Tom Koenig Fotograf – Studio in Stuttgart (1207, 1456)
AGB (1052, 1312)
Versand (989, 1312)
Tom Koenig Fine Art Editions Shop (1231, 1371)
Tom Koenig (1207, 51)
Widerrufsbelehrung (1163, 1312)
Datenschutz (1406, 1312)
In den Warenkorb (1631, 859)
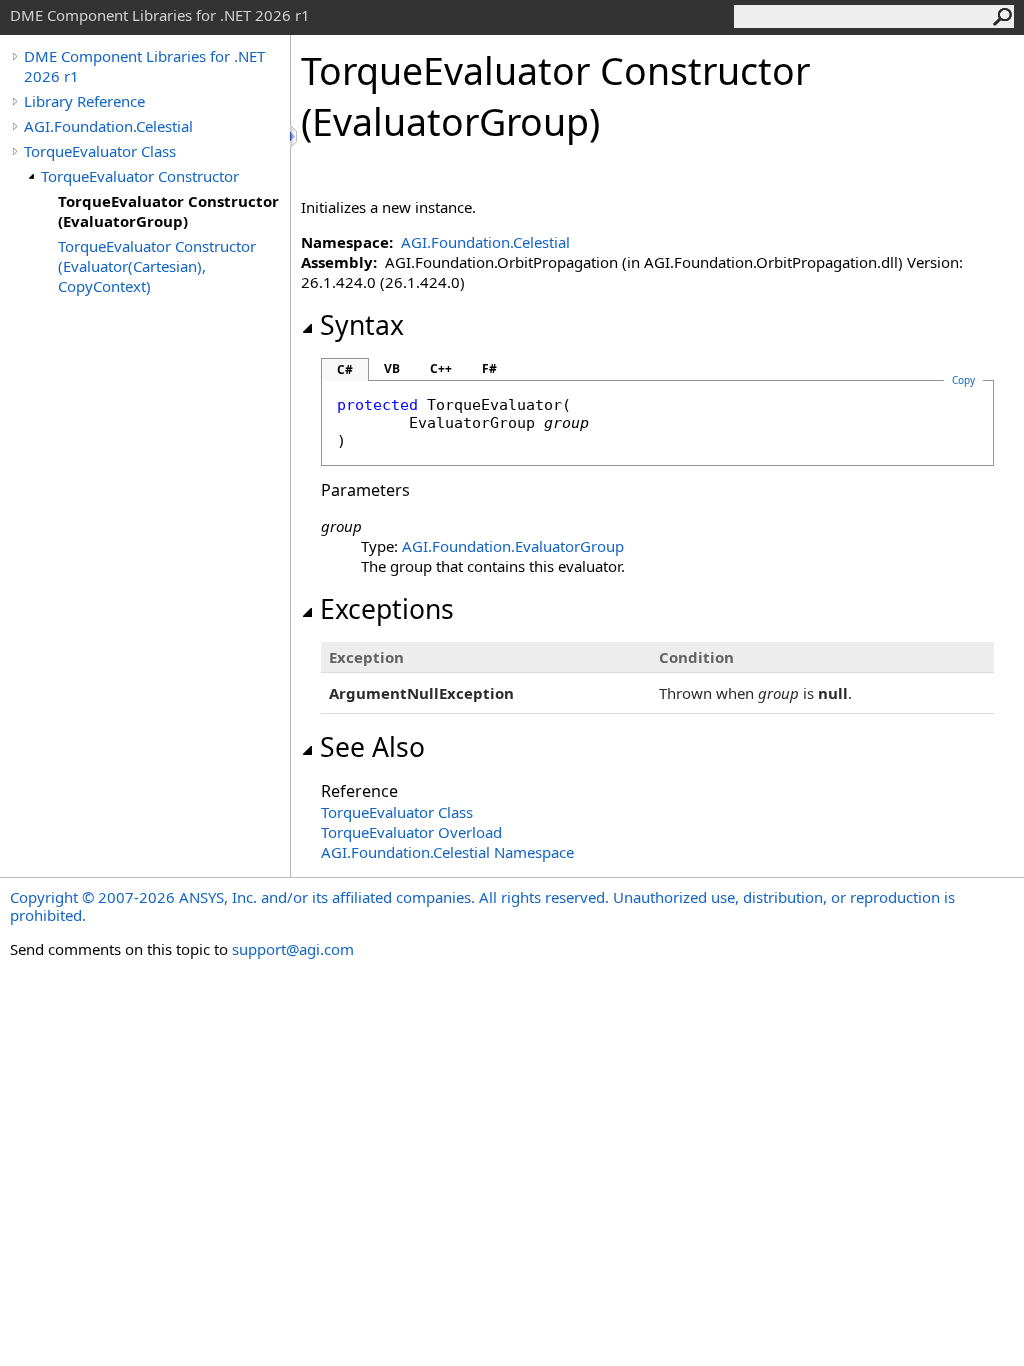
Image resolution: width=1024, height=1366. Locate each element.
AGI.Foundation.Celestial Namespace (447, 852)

PROBLEM DETAILS: Write every record out again exactly as written. Pictures don't belong in the copy.

WRITTEN RESPONSE:
Tom Koenig Fotograf – Studio in Stuttgart (1207, 1456)
AGB (1052, 1312)
Versand (989, 1312)
Tom Koenig Fine Art Editions Shop (1231, 1371)
Tom Koenig (1207, 51)
Widerrufsbelehrung (1163, 1312)
Datenschutz (1406, 1312)
In den Warenkorb (1631, 859)
Image resolution: width=1024, height=1366. Locate each element.
AGI.Foundation.Celestial Namespace (447, 852)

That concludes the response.